Si la Grande-Bretagne a toujours eu du DJ à revendre, une légende tenace a longtemps voulu qu’elle ait manqué de rappeurs de valeur. Certes, on peut citer Slick Rick, à titre d’exception, mais la carrière de celui-ci s'est construite à New-York plutôt que dans son pays d’origine. C’est donc à un autre Anglo-jamaïcain, Rodney Smith, alias Roots Manuva, que reviendrait la gloire de décomplexer son pays, grâce à ce petit bijou de premier album qu'a été Brand New Second Hand.

ROOTS MANUVA - Brand New Second Hand

Big Dada :: 1999 :: acheter ce disque

Quelques années après s'être fait remarquer auprès de Blak Twang, autre artiste important du hip-hop à l'anglaise, le rappeur londonien y donnait en effet une leçon de emceeing : voix d’un grave abyssal, phrasé net et précis, succession de considérations sociales pertinentes et d'explorations introspectives, auxquelles s'ajoutaient un pouvoir d’évocation et un sens de la formule rarement perçus de ce côté-ci de l’Atlantique ("I don’t wanna be, I am !" en guise d’anthologie).

Roots Manuva aurait pu s’en tenir là et se contenter de satisfaire ses compatriotes par ses prouesses au micro. Mais le travail de production sur Brand New Second Hand tenait tout autant la route. Effroyablement sombre, à faire passer les plus gothiques des rappeurs underground pour de joyeux lurons, il recourait avec abondance aux sons de cordes synthétiques, à quelques réminiscences électro et aux expérimentations des voisins de Ninja Tune (la maison mère de son label, Big Dada), tout en y intégrant fréquemment les musiques de son île d’origine.

Reggae, dancehall et ragga jamaïcains occupaient en effet une bonne partie de l’album, sans que cela ne paraisse ni abscons ni artificiel. Le passage abrupt du rap austère de "Movement" au ragga échevelé de "Dem Phonies" ne surprenait qu’une seule fois. Par la suite, c’est tout naturellement que les deux genres se fondaient en un seul, sur "Inna", "Baptism" et "Strange Behavior", par exemple. Même sur les morceaux exclusivement rap, les basses profondes et les beats dépouillés qui accompagnaient le rappeur évoquaient les vapeurs du dub.

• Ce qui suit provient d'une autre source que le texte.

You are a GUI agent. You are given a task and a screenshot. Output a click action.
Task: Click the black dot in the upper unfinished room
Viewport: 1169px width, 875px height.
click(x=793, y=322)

Certes, même avec Rodney Smith (son vrai nom) au micro, un bon album de rap anglais ne valait pas encore un classique hip-hop américain. La froideur extrême de certains titres de Brand New Second Hand ("Sinking Sands", "Wisdom Fall") fascinait, mais sans vraiment séduire. Cependant, l’excellence de "Movement", "Jungle Tings Proper", "Soul Decay", "Strange Behaviour", "Clockwork" et de "Motion 5000" démontrait et démontre encore, à tous ceux qui en ont douté, qu'il a existé, dès la décennie 90, un rap anglais original et de toute première classe.